The United States’ State Department is pushing for an arms deal with Greece, offering the sale of four frigates with three of them to be co-produced in Greece, according to a statement by the US Ambassador to the Hellenic Republic.
Ambassador Geoffrey Pyatt claimed the “United States is going to have a very competitive product to offer there with our frigates and the unique American proposal to co-produce three of those frigates here in Greece,” at the Association of the U.S. Army’s annual conference.
The U.S. government’s proposed plan, should Greece agree to it, would have the American side of the frigates’ production handled by the American-owned, Greek-based Onex Neorion Shipyards, based in the eastern Island of Syros.
“We had a U.S. Navy International Programs Office team here in Athens just a few weeks ago, which had a very successful round of discussions with Onex, visiting the shipyards [and] seeing the capabilities there,” Pyatt said, relaying Onex’s confidence in their ability to fulfill the American obligations for the proposed deal, which he described as being “important to Greece’s long term security, but also advances America’s interest in helping Greece to continue to be a strong and effective NATO partner in a geopolitically complicated neighborhood. ”
Greek Prime Minister Kyriakos Mitsotakis’s economic plan, presented back in September, outlined several arms procurements his government hopes to make. The arms purchases include four frigates, 18 used and new Rafale fighter jets made by France’s Dassault, four HM-60R helicopters from Lockheed Martin-Sikorsky, the refurbishment of an additional four frigates, in addition to the procurement of torpedoes, anti-tank weapons, and other supplementary equipment.

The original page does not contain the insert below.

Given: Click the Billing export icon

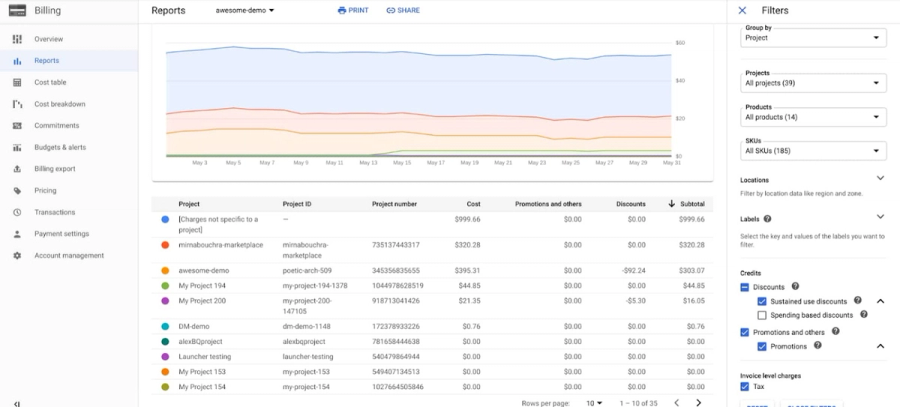Looking at the screenshot, I should pyautogui.click(x=17, y=169).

While Greece’s need to upgrade its navy is real and urgent, any American arms deal will have to overcome the struggling southern European economy’s budget restraints. Additionally, the indecisive or neutral diplomatic position of the United States regarding maritime border disputes with Turkey, which are the core of Greece’s desire to modernize its fleet, could be enough to tip the scales in favor of competing offers. Ambassador Pyatt declined to comment on the Greek-Turkish tensions during the panel twice.